10 novembre 2010 - info Patria Grande/ Rebelión traduzione Granma Int.

 

 

 

 

Quello che non hanno ottenuto i governi degli Stati Uniti in più di 50 anni, adesso pretendono di realizzarlo per via virtuale.

 

Il video gioco “Call of Duty: Black Ops”, appena presentato  in tutto il mondo, trasporta il giocatore in un ambiente di guerra fredda e pianifica operazioni speciali: la prima è assassinare il leader della Rivoluzione cubana, Fidel Castro.

 

Con tecnologia stereoscopica, il videogioco dell’impresa statunitense Activision richiede che il giocatore maneggi armi e veicoli da guerra per eseguire operazioni militari in territorio nemico, come l’Isola di Cuba.

 

La prima operazione che offre “Call of Duty: Black Ops” è l’assassinio di Fidel.  

 

Questa operazione virtuale nell’Isola dei Caraibi si svolge prima della crisi dei missili del 1962, quando John F. Kennedy era capo della Casa Bianca.

 

L’impresa Activision afferma nella sua nuova versione di “Call of Duty” che permette Di giocare in internet sino a 18 persone simultaneamente, e questo garantisce violenti scontri bellici virtuali, e senza dubbio è un divertimento per psicopatici.

 

La logica di questo nuovo videogioco  è doppiamente perversa: da un lato magnifica gli attentati che in maniera illegale gli Stati Uniti pianificarono contro Fidel Castro - che è sopravvissuto a più di 600 tentativi d’ucciderlo - e dall’altro stimola attitudini negative nei bambini e negli adolescenti nordamericani, i principali consumatori di questi giochi virtuali.

 

I livelli di violenza che impregnano questo genere di prodotti hanno già provocato un allarme negli USA, nel 2006, quando uno dei giochi più violenti, il GTA San Andrea, è stato denunciato nei tribunali dell’Alabama, perchè ha stimolato un adolescente ad uccidere tre uomini.

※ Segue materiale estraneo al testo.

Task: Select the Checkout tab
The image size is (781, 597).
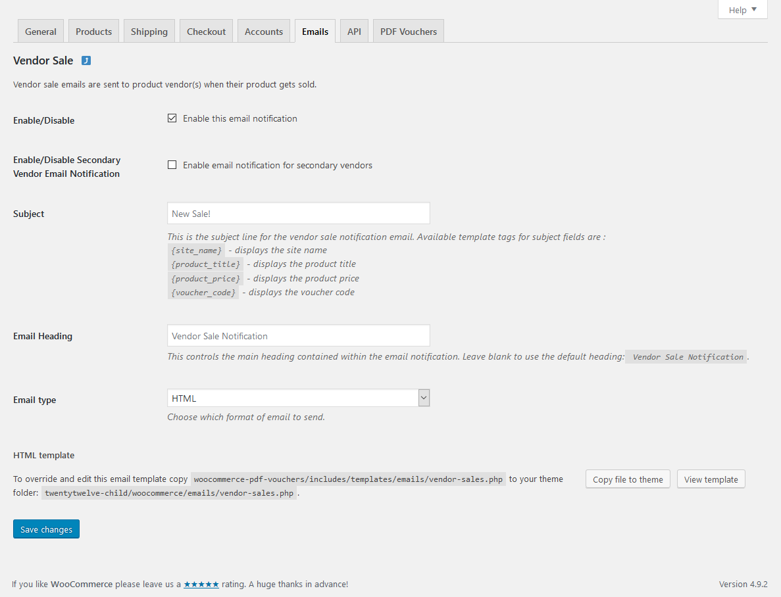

Due erano poliziotti.

 

Ma il fine giustifica i mezzi per una società come la nordamericana.

 

Come direbbe Eduardo Galeano in “Zampe in alto. La scuola del mondo a rovescio”, “la violenza genera violenza come si sa, ma genera anche guadagni per l’industria della violenza che la vende come spettacolo e la trasforma in un oggetto di consumo.